君にもう一回、姉貴と呼んで欲しかったんだよ!
はい、ぶっちゃけますと資格の課題から逃避してきた高月怜です。
題名から分かるように私が格闘中の資格は介護の資格になります。現職は違いますが会社の休みの日にコツコツと通っておりますが、私の資格勉強を阻むもの……。それが8月末から元気になってきた私の弟君です。
昼間はあまりスイッチが入らない彼は夜……よく夕方になるとスイッチが入ります。
「ただいま~」
仕事から帰ると夜な夜な彼の他害行為に疲れきった家族と元気な彼に遭遇します。つい先日は帰ってたら弟に愛の歌を捧げていて、家族の安眠のためにお母さんに眠剤を盛られていました。うん……それは君が悪い。いつも顔を見て、声をかけたらスイッチが入る前に彼の部屋の扉を締めます。
さて、こんな彼ですが、3年前までは普通の社会人でした。風邪を引いて、髄膜炎になって髄膜脳炎で入院するなんてその時の私には一切、予想がつかないことでした。

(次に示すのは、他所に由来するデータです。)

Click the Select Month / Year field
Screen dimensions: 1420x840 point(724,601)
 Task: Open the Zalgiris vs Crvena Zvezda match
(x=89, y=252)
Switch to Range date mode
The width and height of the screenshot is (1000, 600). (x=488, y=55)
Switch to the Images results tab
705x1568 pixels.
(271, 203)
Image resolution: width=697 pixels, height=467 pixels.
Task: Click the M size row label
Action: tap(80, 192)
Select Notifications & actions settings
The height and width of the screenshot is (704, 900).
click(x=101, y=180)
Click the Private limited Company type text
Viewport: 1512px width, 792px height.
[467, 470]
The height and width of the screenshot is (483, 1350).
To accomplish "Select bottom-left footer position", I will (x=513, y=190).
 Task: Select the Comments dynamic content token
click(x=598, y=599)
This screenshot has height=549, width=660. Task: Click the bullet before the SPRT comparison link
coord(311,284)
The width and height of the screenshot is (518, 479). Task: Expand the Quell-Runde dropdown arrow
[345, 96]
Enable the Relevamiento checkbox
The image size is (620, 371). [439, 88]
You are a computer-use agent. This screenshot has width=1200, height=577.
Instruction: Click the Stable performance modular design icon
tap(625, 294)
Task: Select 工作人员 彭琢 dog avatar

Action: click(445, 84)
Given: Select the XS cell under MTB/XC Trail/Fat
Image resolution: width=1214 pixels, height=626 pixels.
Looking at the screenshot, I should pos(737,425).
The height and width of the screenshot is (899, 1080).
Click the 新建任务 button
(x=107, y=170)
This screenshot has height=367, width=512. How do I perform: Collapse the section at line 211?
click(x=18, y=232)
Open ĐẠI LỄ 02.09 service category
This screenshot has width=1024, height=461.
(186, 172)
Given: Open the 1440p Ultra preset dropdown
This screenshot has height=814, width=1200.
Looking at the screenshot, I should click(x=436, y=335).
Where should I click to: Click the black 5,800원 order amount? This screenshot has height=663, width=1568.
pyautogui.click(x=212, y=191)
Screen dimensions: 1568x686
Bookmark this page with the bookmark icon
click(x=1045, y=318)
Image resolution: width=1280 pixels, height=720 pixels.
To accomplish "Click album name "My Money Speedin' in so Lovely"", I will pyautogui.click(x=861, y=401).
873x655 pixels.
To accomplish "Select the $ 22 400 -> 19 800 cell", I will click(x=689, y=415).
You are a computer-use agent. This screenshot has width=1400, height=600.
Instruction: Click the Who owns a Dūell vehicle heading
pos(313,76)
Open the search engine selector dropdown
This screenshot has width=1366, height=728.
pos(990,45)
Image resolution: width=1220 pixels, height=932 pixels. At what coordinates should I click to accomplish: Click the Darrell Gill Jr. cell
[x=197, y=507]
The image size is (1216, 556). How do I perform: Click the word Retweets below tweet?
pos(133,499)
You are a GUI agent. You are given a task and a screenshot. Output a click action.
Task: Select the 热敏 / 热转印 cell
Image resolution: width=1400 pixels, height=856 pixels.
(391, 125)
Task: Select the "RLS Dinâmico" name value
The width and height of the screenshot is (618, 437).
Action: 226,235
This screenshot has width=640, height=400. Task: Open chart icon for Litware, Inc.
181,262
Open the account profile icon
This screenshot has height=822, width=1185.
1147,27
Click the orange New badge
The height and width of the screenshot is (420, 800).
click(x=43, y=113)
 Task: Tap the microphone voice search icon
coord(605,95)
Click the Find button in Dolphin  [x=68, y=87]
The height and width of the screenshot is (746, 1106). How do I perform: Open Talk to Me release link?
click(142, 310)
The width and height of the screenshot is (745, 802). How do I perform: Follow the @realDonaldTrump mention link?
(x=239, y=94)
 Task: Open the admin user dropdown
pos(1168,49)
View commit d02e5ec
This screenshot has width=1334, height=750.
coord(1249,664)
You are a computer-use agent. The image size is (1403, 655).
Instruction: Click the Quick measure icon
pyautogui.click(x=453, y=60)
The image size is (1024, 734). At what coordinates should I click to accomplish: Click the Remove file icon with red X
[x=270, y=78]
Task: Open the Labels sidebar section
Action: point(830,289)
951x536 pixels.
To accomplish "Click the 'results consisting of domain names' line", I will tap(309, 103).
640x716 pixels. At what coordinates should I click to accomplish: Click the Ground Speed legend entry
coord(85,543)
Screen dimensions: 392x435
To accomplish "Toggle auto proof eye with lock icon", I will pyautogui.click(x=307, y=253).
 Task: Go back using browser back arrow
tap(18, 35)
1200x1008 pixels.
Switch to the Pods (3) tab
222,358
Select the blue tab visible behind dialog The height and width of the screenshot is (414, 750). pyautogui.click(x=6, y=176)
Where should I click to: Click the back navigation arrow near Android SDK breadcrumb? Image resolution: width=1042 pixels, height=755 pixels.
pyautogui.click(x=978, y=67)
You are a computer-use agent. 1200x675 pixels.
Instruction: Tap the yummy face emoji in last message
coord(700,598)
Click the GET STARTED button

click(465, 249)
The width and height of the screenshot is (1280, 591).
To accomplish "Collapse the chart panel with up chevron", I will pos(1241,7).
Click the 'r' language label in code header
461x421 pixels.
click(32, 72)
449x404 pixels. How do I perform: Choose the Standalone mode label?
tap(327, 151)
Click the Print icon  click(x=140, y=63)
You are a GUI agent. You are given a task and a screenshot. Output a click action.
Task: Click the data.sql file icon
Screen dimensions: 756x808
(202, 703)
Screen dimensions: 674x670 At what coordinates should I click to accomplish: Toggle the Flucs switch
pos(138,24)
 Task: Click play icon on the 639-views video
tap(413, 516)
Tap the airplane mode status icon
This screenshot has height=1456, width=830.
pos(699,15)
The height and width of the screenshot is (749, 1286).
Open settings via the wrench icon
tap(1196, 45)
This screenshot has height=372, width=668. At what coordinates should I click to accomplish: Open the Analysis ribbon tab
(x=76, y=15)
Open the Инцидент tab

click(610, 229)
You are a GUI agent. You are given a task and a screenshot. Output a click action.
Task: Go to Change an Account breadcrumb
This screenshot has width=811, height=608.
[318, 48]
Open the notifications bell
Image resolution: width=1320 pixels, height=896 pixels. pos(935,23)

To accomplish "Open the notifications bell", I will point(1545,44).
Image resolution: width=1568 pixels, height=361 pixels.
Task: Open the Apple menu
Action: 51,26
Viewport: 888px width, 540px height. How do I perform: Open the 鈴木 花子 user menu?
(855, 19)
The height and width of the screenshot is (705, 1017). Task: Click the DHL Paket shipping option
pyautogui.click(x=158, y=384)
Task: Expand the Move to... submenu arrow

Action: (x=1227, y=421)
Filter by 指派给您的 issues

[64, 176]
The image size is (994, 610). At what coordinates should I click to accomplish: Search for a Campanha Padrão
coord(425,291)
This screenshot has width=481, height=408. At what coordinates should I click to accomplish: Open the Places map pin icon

脳の炎症が酷くて、意識がなくなって。それでも生きて欲しくて選択した気管切開で声が聞けなくなって早3年。
それでも私は彼に生きてて欲しかったんだよ!
「姉貴」
病状が急変したその日、北海道に向かった私を呼んだ彼の声が今も私の耳にはこびりついています。だから、私は誰に何と言われても彼の命を誰よりも諦めたくなかった。辛い時期は毎日、返信のない君の携帯にメールもしたよ。まだ読まれてないけどね……。
そこに刻んだ言葉は今も忘れない
もう一度、姉貴と呼んで欲しい
これはそんな彼と私の介護日記かな……
今、「植物人間」になると言われた君がまだまだ誰かの手がないと日常生活は営めないけど、大きな声で私を「姉貴」と呼ぶ声を聞くと嬉しくなる。
ー生きててくれて良かったー
本当にそう思う。
いくら介護に疲れた母親を買い物に連れ出して帰ってきたら君がテレビのタレントが食べる“ざるそば”を見て「ざるそば食いたい」と叫んでも動じやしないよ。
たとえ、いきなり部屋から手拍子つきで「よそはよそ、うちはうち」と歌いながら出てきたってね!
お母さんが速攻で「よくお分かりで」と返したその一言に吹き出して……。
介護生活を楽しもう……その言葉がようやく分かりつつある。